O Tribunal de Contas da União (TCU) identificou potenciais fragilidades no plano de reestruturação financeira dos Correios e comunicou ao governo federal que o modelo atual pode infringir a Lei de Responsabilidade Fiscal (LRF) sem as devidas adequações. A corte estabeleceu um prazo para que o executivo ajuste o processo e fortaleça os mecanismos de supervisão dos recursos envolvidos na operação.
A decisão, proferida nesta quarta-feira (27), refere-se ao julgamento de processos ligados a um empréstimo de R$ 12 bilhões contraído pelos Correios no final do ano passado, com a União como garantidora. Caso a estatal não honre o pagamento da dívida, o governo federal poderá ser acionado para cobrir o débito.
A principal preocupação do TCU reside na alegada aprovação do plano de recuperação dos Correios sem análises técnicas aprofundadas que mensurassem os riscos da operação. Conforme o relator do caso, ministro Benjamin Zymler, o governo teria aceitado as projeções financeiras da estatal sem uma avaliação detalhada da viabilidade das metas e das estimativas de receita.
O ministro apontou que órgãos governamentais, incluindo o Tesouro Nacional, o Ministério da Fazenda, o Ministério das Comunicações e a Secretaria de Coordenação e Governança das Empresas Estatais (Sest), realizaram análises consideradas superficiais.
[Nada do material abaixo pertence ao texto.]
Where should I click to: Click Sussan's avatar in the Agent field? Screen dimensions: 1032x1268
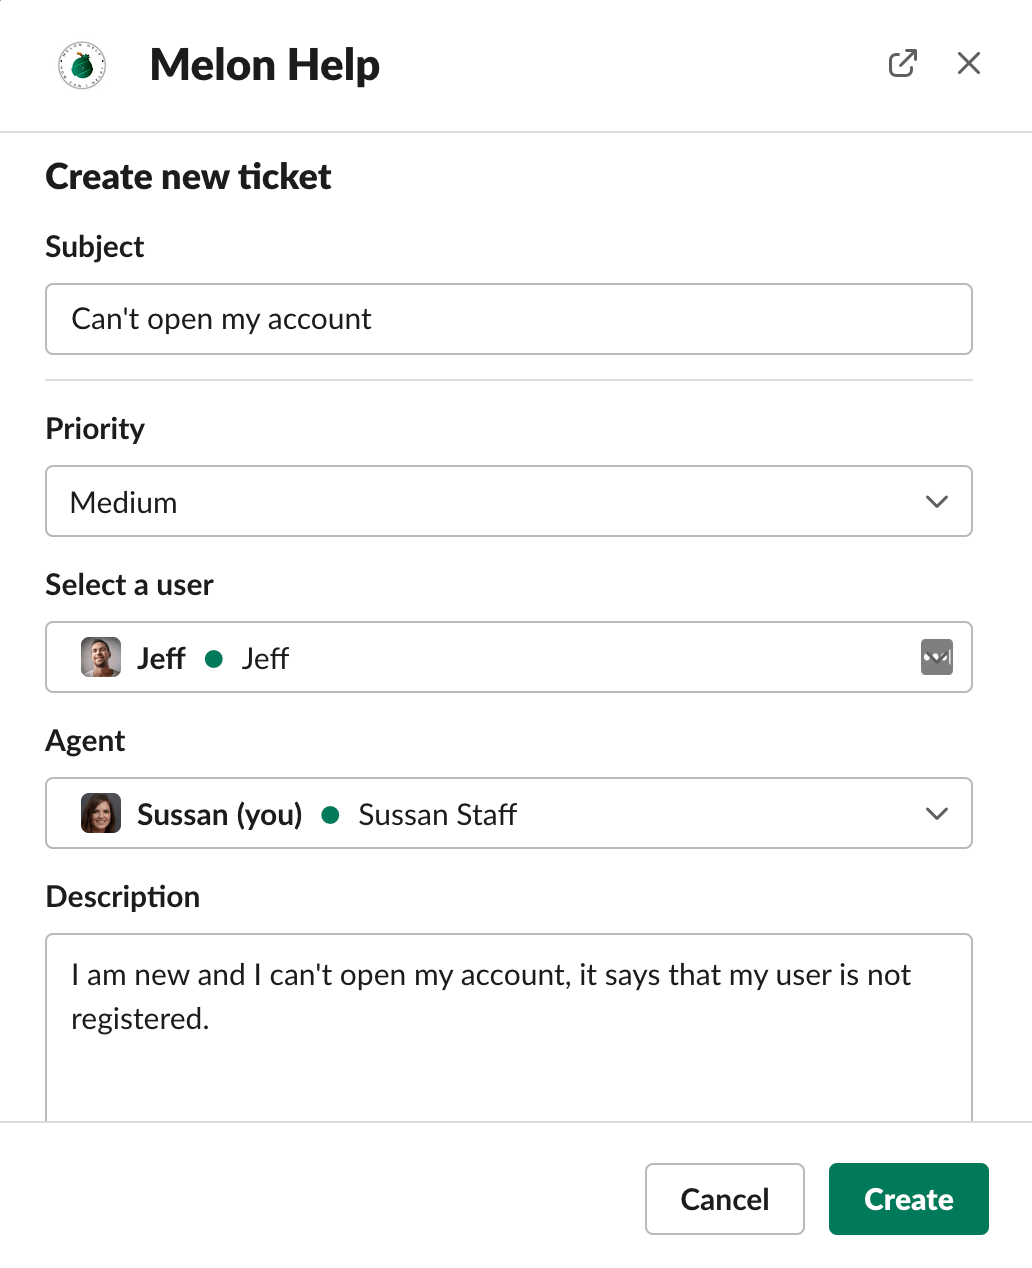click(x=101, y=814)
Essa abordagem, segundo o TCU, pode configurar descumprimento da LRF, que exige planejamento, transparência e avaliação prévia de riscos em operações que impactam as finanças públicas.
O empréstimo de R$ 12 bilhões, autorizado no fim de 2025, faz parte da estratégia para a recuperação financeira dos Correios, empresa que figura desde 2024 na lista de alto risco do TCU devido a dificuldades financeiras. O plano ainda demanda aportes adicionais de pelo menos R$ 6 bilhões até 2027.
O TCU manifestou apreensão quanto à capacidade dos Correios de cumprir suas obrigações financeiras, o que poderia forçar a União a assumir novos custos para evitar o colapso da operação. Os ministros alertaram que o risco se estende às contas públicas, uma vez que a União figura como garantidora da dívida.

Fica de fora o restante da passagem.